## WORK TASK
Lines from the top of the listing down to the one with "Open the BIGINT", inclusive, are to be copied exactly.

○ ○ ○ ○ ○

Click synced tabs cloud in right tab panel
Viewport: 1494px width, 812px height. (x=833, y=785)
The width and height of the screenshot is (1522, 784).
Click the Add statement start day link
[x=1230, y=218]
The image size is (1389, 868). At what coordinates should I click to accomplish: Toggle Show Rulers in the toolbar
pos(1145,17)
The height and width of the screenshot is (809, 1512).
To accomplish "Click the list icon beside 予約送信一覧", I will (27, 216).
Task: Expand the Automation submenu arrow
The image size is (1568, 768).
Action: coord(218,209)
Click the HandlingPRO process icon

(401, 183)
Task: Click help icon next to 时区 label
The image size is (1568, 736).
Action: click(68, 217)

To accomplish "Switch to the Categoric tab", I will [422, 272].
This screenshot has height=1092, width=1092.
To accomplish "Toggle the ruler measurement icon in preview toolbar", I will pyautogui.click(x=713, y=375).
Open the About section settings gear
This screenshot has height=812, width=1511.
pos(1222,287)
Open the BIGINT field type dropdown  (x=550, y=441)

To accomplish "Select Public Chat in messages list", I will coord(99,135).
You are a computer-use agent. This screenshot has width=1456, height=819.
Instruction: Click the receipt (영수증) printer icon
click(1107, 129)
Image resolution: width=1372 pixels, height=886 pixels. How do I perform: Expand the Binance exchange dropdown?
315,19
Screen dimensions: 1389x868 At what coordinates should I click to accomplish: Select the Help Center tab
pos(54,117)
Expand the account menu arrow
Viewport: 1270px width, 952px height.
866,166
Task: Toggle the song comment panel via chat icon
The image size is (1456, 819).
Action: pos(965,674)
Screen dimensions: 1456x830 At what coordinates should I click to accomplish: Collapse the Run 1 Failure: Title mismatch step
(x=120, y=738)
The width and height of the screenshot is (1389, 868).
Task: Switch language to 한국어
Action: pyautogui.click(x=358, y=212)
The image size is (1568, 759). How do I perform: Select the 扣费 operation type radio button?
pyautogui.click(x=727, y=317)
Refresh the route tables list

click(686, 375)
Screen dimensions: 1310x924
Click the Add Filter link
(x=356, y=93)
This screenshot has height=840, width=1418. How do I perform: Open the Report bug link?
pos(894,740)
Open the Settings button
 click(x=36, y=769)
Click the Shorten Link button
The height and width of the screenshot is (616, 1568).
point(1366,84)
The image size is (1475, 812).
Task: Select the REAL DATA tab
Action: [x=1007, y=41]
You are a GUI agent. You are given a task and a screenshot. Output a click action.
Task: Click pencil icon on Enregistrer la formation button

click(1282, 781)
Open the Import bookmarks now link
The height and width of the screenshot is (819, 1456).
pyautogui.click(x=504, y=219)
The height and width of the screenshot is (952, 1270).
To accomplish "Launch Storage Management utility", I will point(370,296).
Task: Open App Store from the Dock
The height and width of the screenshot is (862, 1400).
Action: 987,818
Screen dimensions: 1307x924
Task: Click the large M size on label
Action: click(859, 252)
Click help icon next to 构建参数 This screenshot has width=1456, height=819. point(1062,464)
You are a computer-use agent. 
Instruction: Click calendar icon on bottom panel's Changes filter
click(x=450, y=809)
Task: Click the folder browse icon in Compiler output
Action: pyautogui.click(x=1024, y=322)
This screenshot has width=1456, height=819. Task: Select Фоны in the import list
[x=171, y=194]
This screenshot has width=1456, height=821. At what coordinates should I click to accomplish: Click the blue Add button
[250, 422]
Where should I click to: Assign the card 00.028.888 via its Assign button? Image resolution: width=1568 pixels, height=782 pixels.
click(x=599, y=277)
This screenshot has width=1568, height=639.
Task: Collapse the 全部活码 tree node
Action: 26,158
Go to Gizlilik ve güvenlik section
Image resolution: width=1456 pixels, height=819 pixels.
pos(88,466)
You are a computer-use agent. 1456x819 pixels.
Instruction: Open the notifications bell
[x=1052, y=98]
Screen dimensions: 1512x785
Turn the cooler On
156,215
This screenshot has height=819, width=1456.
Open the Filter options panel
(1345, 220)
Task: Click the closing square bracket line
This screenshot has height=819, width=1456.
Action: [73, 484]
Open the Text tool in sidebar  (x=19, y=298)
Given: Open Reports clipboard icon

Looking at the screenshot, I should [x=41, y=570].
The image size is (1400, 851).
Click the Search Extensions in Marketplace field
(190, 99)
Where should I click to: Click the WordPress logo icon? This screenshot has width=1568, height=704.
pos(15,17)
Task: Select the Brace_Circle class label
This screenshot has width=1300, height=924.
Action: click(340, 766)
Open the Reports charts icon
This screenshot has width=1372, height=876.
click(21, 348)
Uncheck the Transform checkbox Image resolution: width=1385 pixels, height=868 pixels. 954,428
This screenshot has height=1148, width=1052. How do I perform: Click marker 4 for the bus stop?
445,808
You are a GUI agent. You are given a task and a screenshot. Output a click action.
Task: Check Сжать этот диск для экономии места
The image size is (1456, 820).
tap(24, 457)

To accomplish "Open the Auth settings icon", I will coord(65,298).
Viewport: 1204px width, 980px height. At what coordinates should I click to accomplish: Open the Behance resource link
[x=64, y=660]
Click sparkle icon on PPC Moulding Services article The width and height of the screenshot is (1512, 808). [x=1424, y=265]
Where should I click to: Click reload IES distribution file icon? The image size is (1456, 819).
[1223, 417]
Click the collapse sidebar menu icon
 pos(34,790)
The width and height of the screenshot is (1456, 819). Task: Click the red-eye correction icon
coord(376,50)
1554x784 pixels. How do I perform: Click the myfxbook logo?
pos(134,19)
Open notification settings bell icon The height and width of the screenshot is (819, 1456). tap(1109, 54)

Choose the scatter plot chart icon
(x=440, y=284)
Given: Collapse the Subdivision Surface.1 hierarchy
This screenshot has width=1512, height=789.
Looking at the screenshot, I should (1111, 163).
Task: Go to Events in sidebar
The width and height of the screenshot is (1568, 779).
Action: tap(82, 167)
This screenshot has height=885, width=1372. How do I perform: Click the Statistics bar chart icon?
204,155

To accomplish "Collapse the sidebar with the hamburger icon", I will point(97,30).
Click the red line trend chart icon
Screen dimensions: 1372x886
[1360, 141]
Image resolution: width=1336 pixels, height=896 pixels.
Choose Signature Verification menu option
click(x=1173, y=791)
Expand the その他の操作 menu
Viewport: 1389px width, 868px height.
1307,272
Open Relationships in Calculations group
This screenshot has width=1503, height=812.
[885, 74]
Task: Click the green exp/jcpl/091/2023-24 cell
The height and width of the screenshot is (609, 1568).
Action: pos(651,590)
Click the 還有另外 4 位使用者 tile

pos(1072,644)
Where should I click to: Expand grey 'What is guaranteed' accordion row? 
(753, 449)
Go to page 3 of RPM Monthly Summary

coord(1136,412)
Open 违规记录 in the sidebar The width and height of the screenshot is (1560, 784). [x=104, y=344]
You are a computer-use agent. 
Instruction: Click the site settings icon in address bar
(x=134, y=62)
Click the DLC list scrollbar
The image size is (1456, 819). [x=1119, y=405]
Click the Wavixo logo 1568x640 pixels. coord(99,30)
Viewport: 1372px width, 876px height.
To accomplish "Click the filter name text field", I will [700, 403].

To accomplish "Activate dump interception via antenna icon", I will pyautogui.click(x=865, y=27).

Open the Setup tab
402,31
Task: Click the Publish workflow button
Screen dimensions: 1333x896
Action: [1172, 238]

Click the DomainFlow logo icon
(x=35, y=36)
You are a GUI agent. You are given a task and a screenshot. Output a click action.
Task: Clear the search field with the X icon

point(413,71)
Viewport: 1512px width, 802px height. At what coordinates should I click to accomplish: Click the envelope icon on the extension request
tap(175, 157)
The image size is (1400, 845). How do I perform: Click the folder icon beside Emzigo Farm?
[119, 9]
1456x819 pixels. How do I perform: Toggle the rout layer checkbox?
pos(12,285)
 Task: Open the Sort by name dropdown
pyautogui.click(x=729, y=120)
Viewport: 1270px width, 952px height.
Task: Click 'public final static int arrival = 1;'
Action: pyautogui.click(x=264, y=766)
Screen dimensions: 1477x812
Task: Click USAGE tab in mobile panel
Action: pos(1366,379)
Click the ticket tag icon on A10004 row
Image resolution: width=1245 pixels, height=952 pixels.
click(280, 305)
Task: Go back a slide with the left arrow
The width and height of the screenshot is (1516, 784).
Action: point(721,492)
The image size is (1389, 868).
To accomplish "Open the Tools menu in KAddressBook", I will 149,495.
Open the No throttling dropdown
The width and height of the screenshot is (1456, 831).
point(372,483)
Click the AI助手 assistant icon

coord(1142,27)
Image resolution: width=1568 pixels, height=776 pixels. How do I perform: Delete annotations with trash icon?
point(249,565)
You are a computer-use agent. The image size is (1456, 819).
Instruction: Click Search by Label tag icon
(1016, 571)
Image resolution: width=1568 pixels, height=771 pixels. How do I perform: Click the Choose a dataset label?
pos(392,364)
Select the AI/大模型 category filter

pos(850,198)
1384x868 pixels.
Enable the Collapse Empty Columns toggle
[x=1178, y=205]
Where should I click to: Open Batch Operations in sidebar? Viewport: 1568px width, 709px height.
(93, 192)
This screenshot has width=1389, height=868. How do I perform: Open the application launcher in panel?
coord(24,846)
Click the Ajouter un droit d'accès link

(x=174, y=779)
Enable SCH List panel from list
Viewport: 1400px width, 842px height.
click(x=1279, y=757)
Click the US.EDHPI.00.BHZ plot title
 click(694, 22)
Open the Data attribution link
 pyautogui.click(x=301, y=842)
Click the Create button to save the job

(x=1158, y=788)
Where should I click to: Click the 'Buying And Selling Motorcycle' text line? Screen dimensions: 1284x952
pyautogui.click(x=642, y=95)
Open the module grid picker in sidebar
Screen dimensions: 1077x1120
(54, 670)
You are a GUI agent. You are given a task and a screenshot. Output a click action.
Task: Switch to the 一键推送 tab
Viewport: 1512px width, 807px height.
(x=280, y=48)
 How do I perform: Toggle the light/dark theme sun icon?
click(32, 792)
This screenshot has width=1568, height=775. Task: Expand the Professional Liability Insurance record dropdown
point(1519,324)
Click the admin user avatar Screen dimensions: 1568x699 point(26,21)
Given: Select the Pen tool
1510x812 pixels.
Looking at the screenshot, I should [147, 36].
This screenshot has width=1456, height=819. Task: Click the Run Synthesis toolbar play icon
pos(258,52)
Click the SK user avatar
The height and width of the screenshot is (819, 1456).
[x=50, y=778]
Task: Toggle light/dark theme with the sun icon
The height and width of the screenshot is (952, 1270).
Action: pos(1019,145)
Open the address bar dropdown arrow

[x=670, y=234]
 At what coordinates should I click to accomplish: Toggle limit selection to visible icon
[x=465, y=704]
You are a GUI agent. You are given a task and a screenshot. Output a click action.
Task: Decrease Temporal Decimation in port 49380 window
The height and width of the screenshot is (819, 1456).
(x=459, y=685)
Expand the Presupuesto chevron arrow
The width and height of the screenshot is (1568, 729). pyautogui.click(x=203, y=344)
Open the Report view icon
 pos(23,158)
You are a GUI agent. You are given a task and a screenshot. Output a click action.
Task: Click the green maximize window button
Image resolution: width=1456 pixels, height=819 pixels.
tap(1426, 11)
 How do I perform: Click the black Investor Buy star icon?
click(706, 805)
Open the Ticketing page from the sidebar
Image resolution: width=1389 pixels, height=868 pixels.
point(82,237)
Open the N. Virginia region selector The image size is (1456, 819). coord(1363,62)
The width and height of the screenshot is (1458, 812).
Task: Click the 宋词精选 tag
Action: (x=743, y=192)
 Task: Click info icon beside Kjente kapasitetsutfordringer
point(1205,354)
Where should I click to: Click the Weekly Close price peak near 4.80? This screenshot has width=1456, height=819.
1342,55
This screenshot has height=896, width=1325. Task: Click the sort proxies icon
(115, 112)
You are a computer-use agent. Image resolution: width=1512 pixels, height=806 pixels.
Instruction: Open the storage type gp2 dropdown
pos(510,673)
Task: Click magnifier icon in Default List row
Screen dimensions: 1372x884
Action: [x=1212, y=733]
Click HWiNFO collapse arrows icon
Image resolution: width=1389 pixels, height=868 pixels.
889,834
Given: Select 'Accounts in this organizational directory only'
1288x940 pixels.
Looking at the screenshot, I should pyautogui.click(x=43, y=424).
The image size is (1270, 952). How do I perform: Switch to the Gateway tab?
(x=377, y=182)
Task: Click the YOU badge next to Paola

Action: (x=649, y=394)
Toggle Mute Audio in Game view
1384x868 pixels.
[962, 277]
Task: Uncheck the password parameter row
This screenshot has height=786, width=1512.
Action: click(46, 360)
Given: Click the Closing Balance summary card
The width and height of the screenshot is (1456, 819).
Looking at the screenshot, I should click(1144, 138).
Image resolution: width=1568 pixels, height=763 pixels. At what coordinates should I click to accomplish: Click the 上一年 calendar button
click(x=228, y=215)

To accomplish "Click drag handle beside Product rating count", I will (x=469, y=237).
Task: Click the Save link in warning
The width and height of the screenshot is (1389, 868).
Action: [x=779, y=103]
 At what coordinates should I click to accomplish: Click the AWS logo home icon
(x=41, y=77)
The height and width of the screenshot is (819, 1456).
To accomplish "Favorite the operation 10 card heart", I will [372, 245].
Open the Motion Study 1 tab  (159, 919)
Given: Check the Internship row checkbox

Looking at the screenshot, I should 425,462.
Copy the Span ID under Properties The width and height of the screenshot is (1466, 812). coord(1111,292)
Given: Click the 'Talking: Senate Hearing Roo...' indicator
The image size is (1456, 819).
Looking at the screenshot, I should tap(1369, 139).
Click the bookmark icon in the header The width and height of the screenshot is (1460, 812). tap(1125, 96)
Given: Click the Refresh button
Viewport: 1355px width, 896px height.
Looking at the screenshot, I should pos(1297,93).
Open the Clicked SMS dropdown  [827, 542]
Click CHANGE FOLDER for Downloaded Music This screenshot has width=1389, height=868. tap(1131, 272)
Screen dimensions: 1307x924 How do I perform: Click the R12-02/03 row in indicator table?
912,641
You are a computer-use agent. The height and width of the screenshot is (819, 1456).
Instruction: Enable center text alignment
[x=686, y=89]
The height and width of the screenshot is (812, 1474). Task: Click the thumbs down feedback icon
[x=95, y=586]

○ ○ ○ ○ ○

## PROBLEM SOLUTION
Click synced tabs cloud in right tab panel
Viewport: 1494px width, 812px height. (x=833, y=785)
The width and height of the screenshot is (1522, 784).
Click the Add statement start day link
[x=1230, y=218]
The image size is (1389, 868). At what coordinates should I click to accomplish: Toggle Show Rulers in the toolbar
pos(1145,17)
The height and width of the screenshot is (809, 1512).
To accomplish "Click the list icon beside 予約送信一覧", I will (27, 216).
Task: Expand the Automation submenu arrow
The image size is (1568, 768).
Action: coord(218,209)
Click the HandlingPRO process icon

(401, 183)
Task: Click help icon next to 时区 label
The image size is (1568, 736).
Action: click(68, 217)

To accomplish "Switch to the Categoric tab", I will [422, 272].
This screenshot has height=1092, width=1092.
To accomplish "Toggle the ruler measurement icon in preview toolbar", I will pyautogui.click(x=713, y=375).
Open the About section settings gear
This screenshot has height=812, width=1511.
pos(1222,287)
Open the BIGINT field type dropdown  (x=550, y=441)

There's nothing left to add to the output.